___ STUDY MATERIAL ___
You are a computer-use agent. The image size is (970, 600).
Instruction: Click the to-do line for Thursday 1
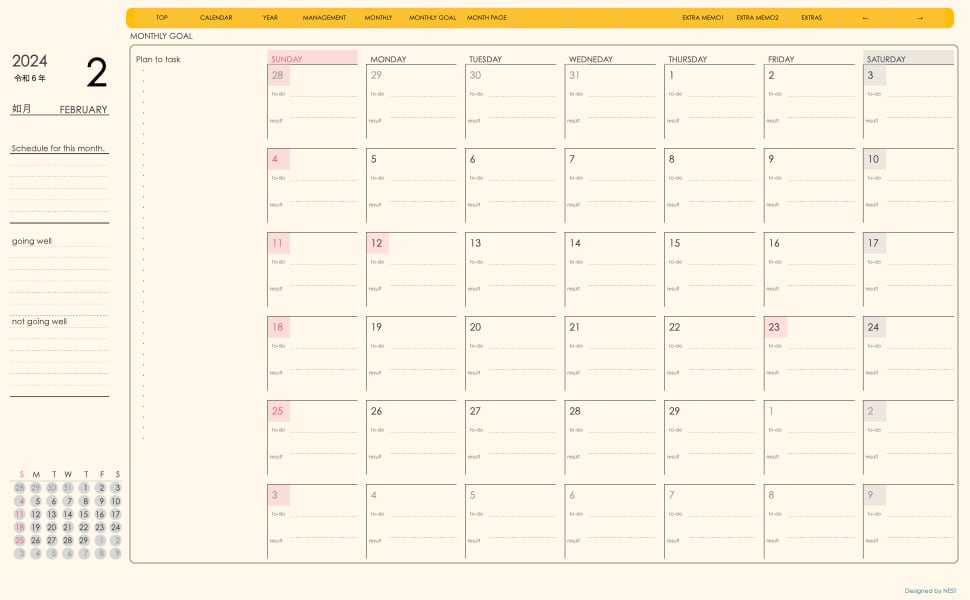coord(720,95)
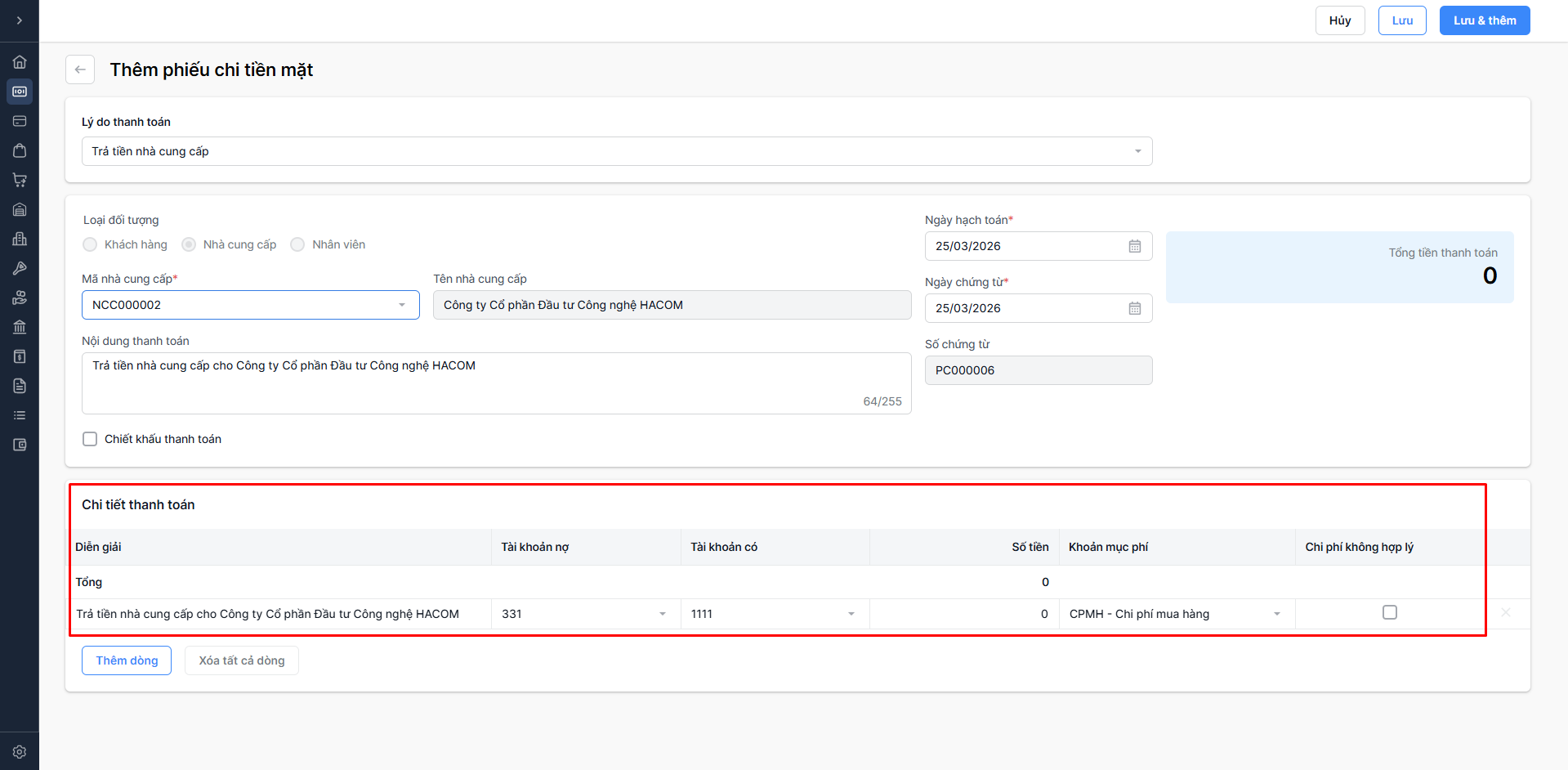This screenshot has width=1568, height=770.
Task: Tick Chi phí không hợp lý checkbox
Action: pos(1389,612)
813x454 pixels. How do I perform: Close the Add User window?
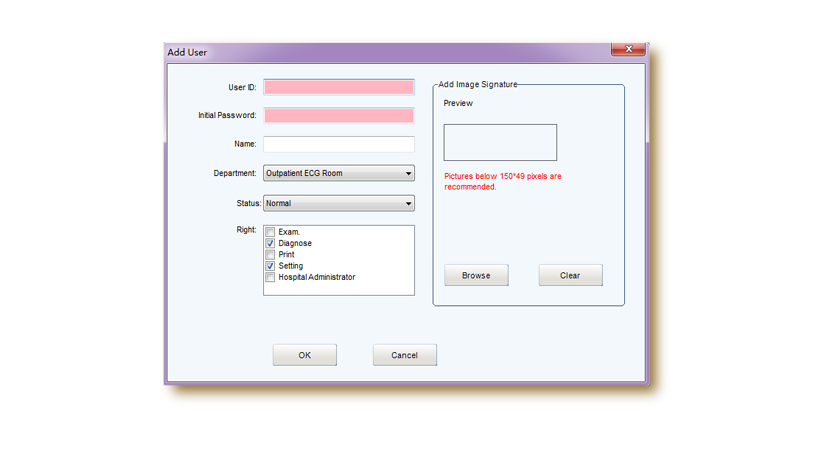pyautogui.click(x=628, y=49)
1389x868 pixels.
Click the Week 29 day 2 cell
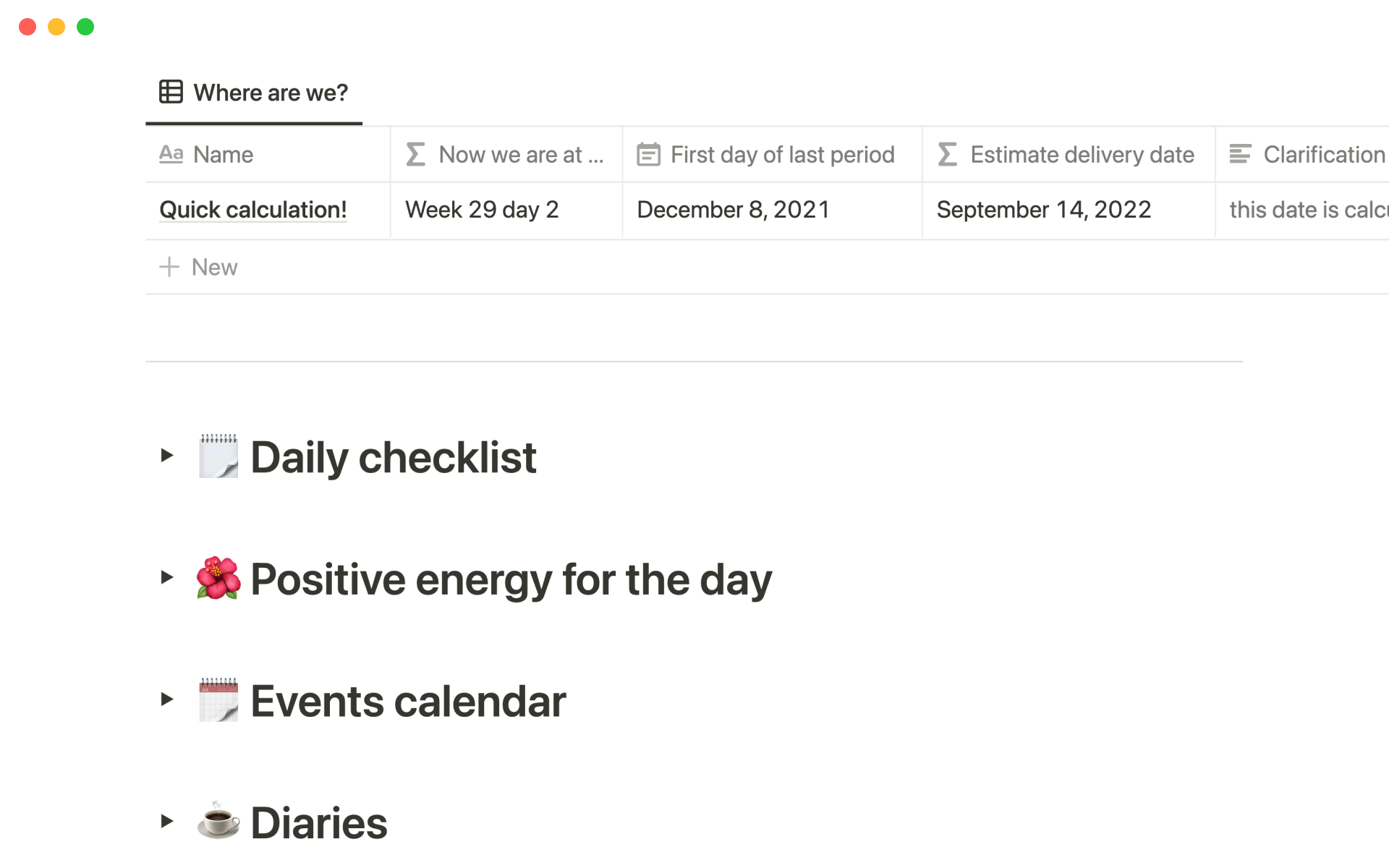click(482, 210)
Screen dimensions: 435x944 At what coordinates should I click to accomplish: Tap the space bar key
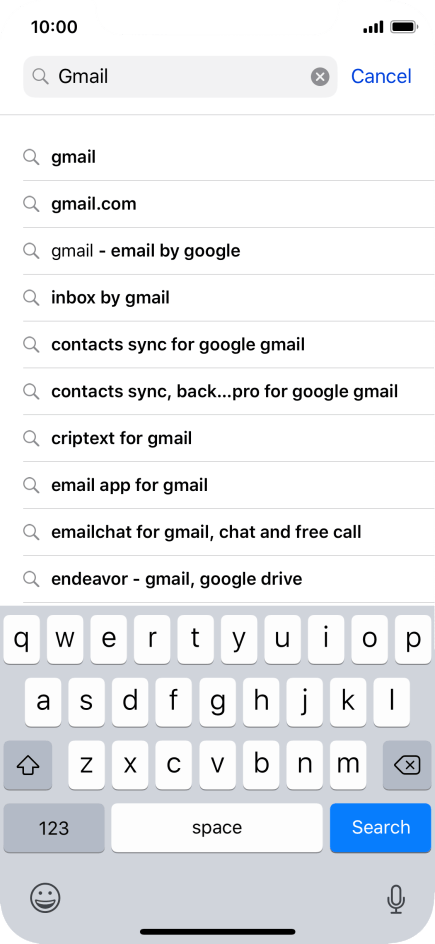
___
A word-for-word copy of the data, without its pictures, is what is needed.

FINAL ANSWER:
You are a computer-use agent. The image size is (970, 600).
Instruction: Click the to-do line for Thursday 1
coord(720,95)
This screenshot has width=1568, height=770.
Task: Tick Chi phí không hợp lý checkbox
Action: pos(1389,612)
813x454 pixels. How do I perform: Close the Add User window?
pyautogui.click(x=628, y=49)
1389x868 pixels.
Click the Week 29 day 2 cell
click(482, 210)
Screen dimensions: 435x944 At what coordinates should I click to accomplish: Tap the space bar key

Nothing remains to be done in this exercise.